There are three keys to unlocking genuine economic and human development. These keys are the three "E"s: empowerment, education, and entrepreneurship.

Empowerment in this context refers to the willingness and ability of people to take charge more fully of the development process. There is no guarantee, of course, that ordinary people will make "better" decisions or wiser judgments than those now made both within and outside government. That is not the point. History teaches that if there is a penalty or a price to be paid for mistakes made in the course of implementing any rural development plan, the local residents will bear this burden; it is no more than simple justice that theirs should be the prevailing voice in the decisions about what plans to implement.

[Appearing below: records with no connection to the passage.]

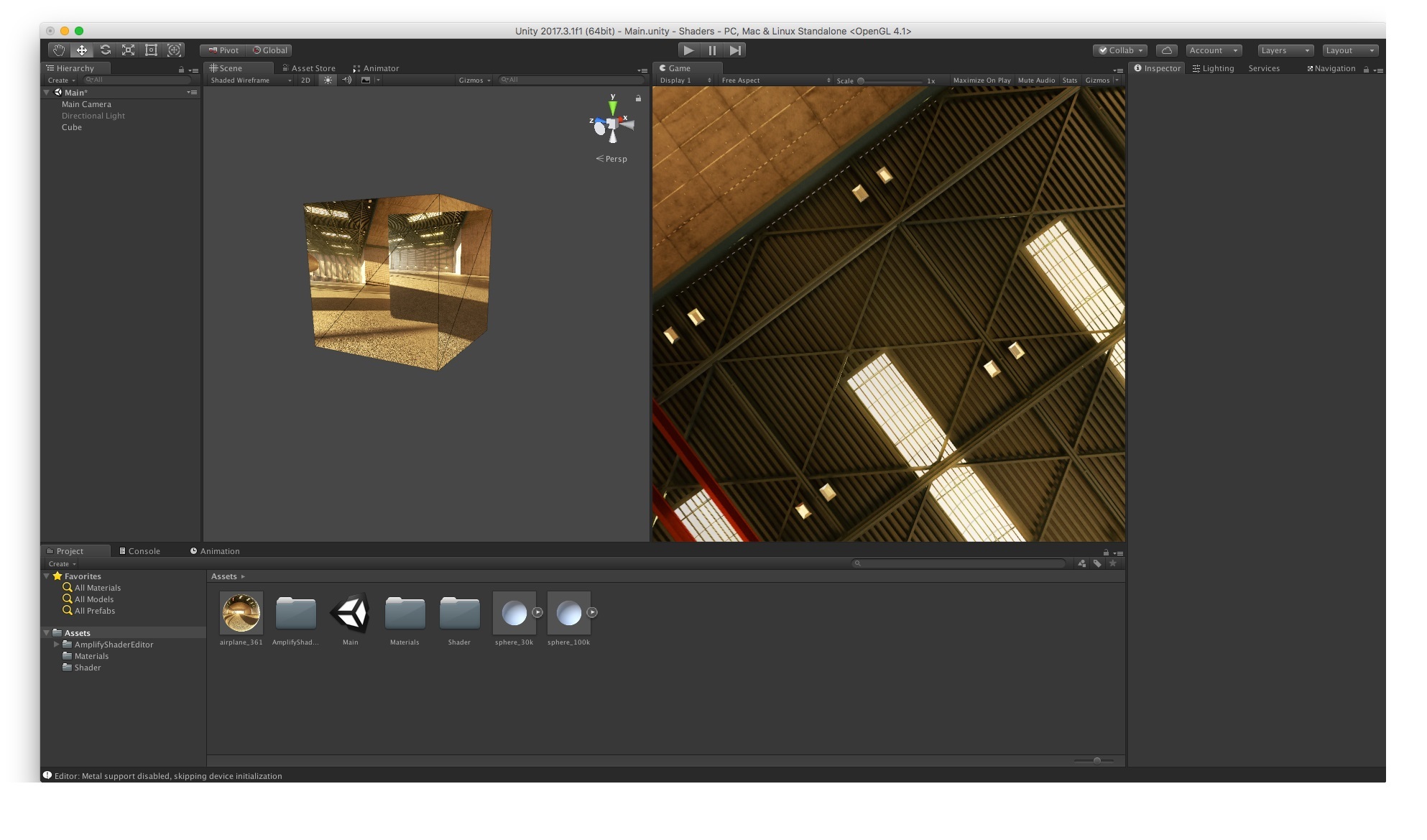
Task: Select the Hand pan tool
Action: [59, 50]
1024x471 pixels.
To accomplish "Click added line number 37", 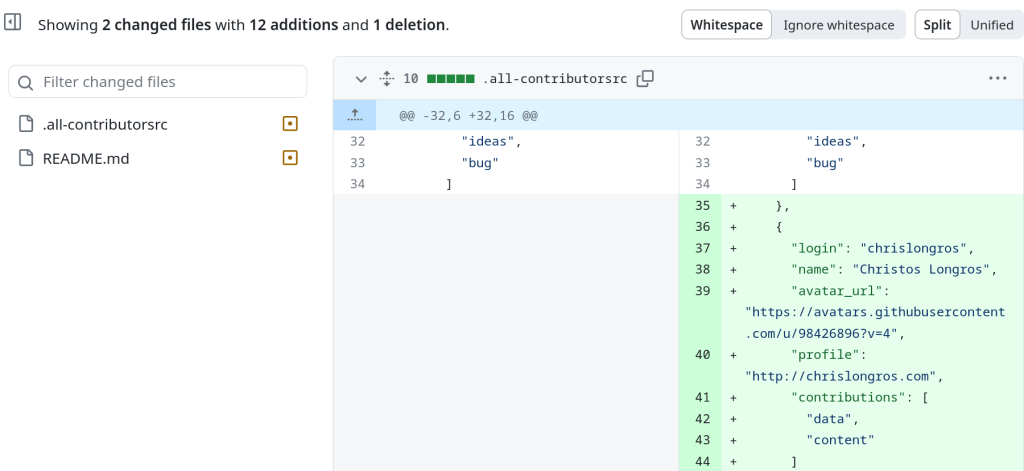I will pyautogui.click(x=701, y=248).
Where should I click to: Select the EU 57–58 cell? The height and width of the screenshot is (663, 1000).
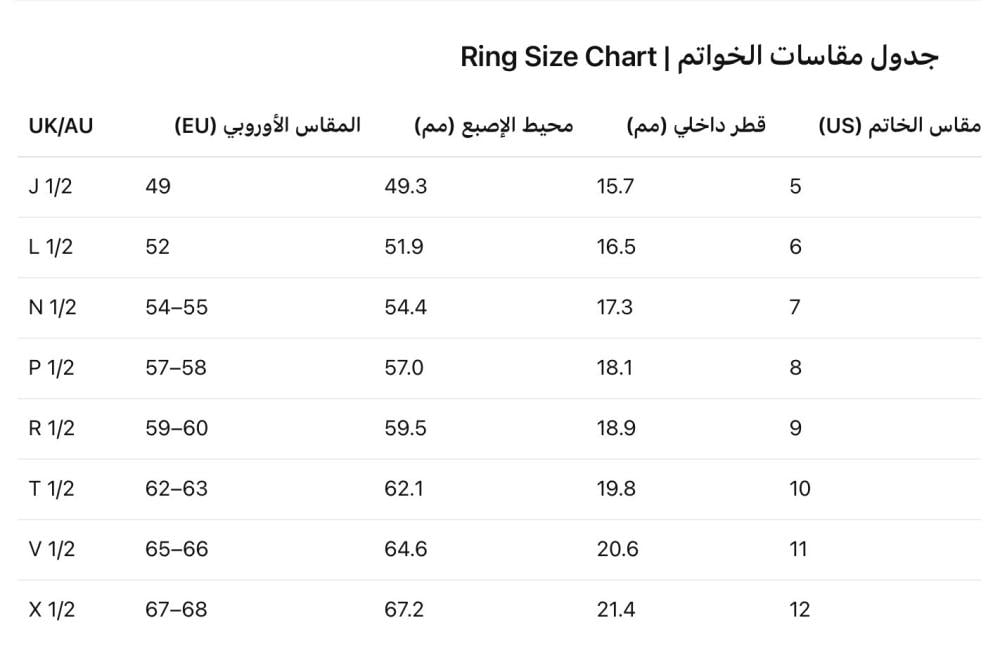(176, 368)
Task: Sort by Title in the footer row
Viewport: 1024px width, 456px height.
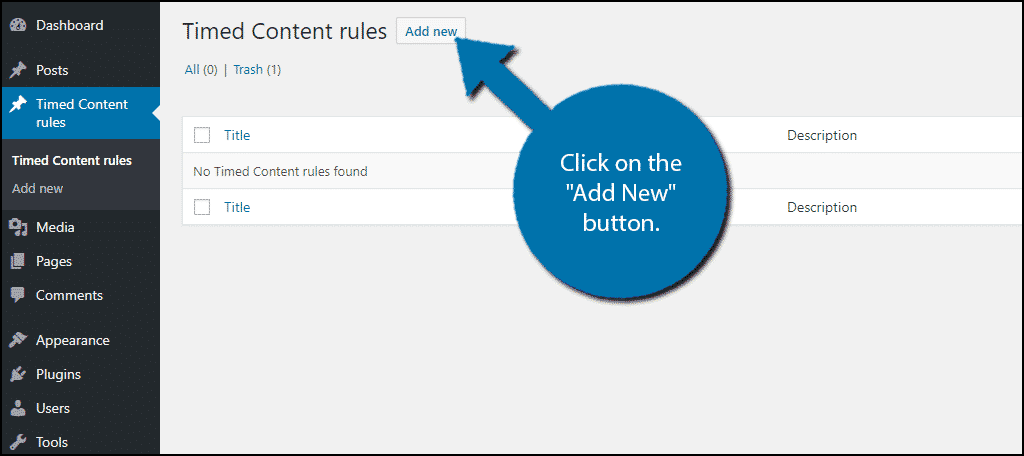Action: coord(237,207)
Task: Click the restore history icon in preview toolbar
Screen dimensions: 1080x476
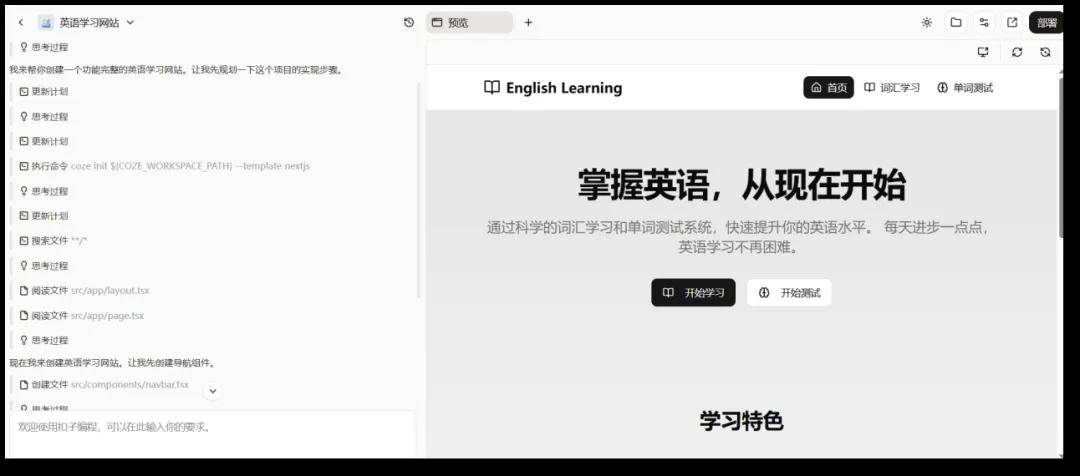Action: [1045, 52]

Although empowerment cannot be given or legislated, it can be encouraged and nurtured. Education (broadly defined) has the potential to be the mechanism through which rural empowerment in the development process is fostered. Indeed, education could be the decisive factor in turning around both the counterproductive attitudes of our society (including rural people themselves) toward rural development and the distorted priorities we've come to accept as normal.

In order for education to accomplish this task, it must go well beyond its current repertoire of activities and functions. All too often, education has been limited to the provision of "basic skills" and the preparation of ever-better job applicants. Worse, it has served as one of the agencies socializing rural people (young and old) toward passivity, docility, low aspirations, low self-esteem, and fatalism about the future of their communities — the very traits that must be overcome if empowerment is to be achieved.

Fortunately, there are existing and successful models of educational initiatives and institutions in our region that have been promoting rural empowerment. These range from rural school-based enterprises in Georgia and North Carolina to the Foxfire program to the Highlander Center to the network of Southern rural institutions affiliated with the Association for Community-Based Education. None of these has all the answers, but each has pioneered valuable new ways for education to do more than pay lip-service to the most pressing needs of their rural learners. In fact, efforts such as these demonstrate why education should be (and how it can be) one of the top development priorities.

The third and final key to rural development worthy of the name is entrepreneurship. Under this umbrella are self-employed individuals, inventors, cottage industries, worker-owned enterprises, cooperatives, community development corporations, family farmers, and the myriad of small owner-operated businesses scattered throughout the rural South. Although often overlooked or viewed with disdain by big-time economists, planners and development officials, this sector of the rural economy already plays a crucial role in the sustenance and vitality of nonmetropolitan life — and could play an even greater role in the future.

One of the unexpected blessings of rural life today is that the same communities that offer relatively few good job opportunities usually have a variety of good untapped economic opportunities. Obviously, this fact bodes well for the continued survival and economic health of our countryside — if we are able to identify these opportunities and bring them to fruition.

Two challenges, however, must be surmounted. The first is that rural people in general — and rural youth, women, and minorities in particular — are very rarely given the encouragement, training, and technical assistance they require to become successful entrepreneurs of any type. The second challenge is that the prime economic opportunities in an area are often snapped up by outside investors and absentee owners. Again, training and assistance in analyzing the economic potential of one's own community is indispensable — and so is effective access to capital.

"Growth from within" must be coupled with appropriate financial and technical assistance from outside the rural communities concerned. Any sensible state or national campaign for genuine rural development must make indigenous entrepreneurship, along with empowerment and education, the new top priorities for the remainder of this century. With that emphasis, rural Southerners can at long last create and implement their own visions of economic development worthy of the name.